An attacker doesn't need a shell server to run code locally, you chain it with an exploit to a service and you have root and now have lateral attack capabilities.
Tangent(?) on the SUSE PAM part: I was always tripped up by openSUSE default sudo behavior compared to other dists. Unless run with root, it will prompt you for the password of the target user, not your current one, even when current is allowed by sudoers policy.
So 'sudo -u foo bash' will prompt for the password of user foo, 'sudo bash' will prompt for the root password.
Haven't looked closer on how deep this custom configuration goes but would be nice to not have to carry around actual root password for sudo.
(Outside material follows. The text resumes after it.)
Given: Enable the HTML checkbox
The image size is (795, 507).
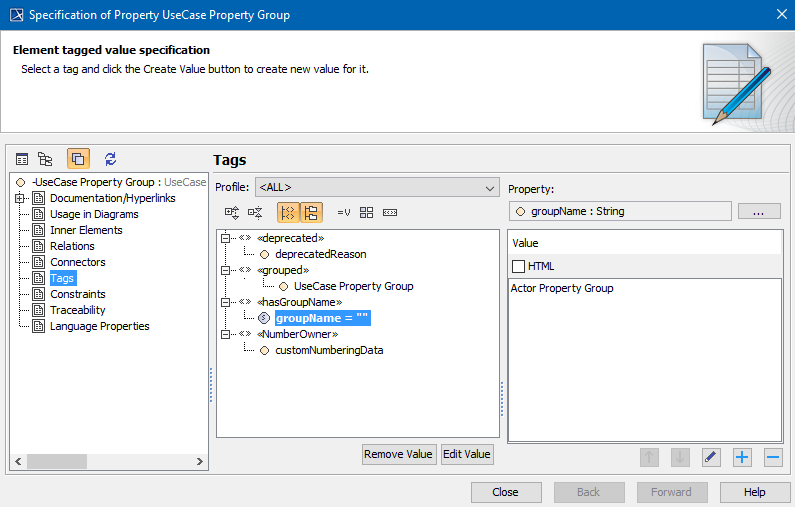Looking at the screenshot, I should pos(518,266).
It is still the default but it's also trivial to change, so you don't have to "carry around actual root password" for any longer than it takes to create a dropin in /etc/sudoers.d/ with `Defaults !targetpw; %wheel ALL=(ALL) ALL`
Another case of environment variables causing LPE. Wonder if we'll ever end up with something more robust for passing details between processes than parsing ambient settings from strings.
IPC ?
The GP doesn't understand the vulnerability:
https://cdn2.qualys.com/2025/06/17/suse15-pam-udisks-lpe.txt
Instead of using something standard like environment variables, pam has a special "pam_env" that contains facts about the user session that it apparently trusts. Users can override pam_env settings by writing to hidden file in ~.
So, this exploit chain is more accurately described as "yet another example of utilities inventing new, obscure configuration mechanisms for security-critical settings, allowing policy flaws to remain undetected for a long time".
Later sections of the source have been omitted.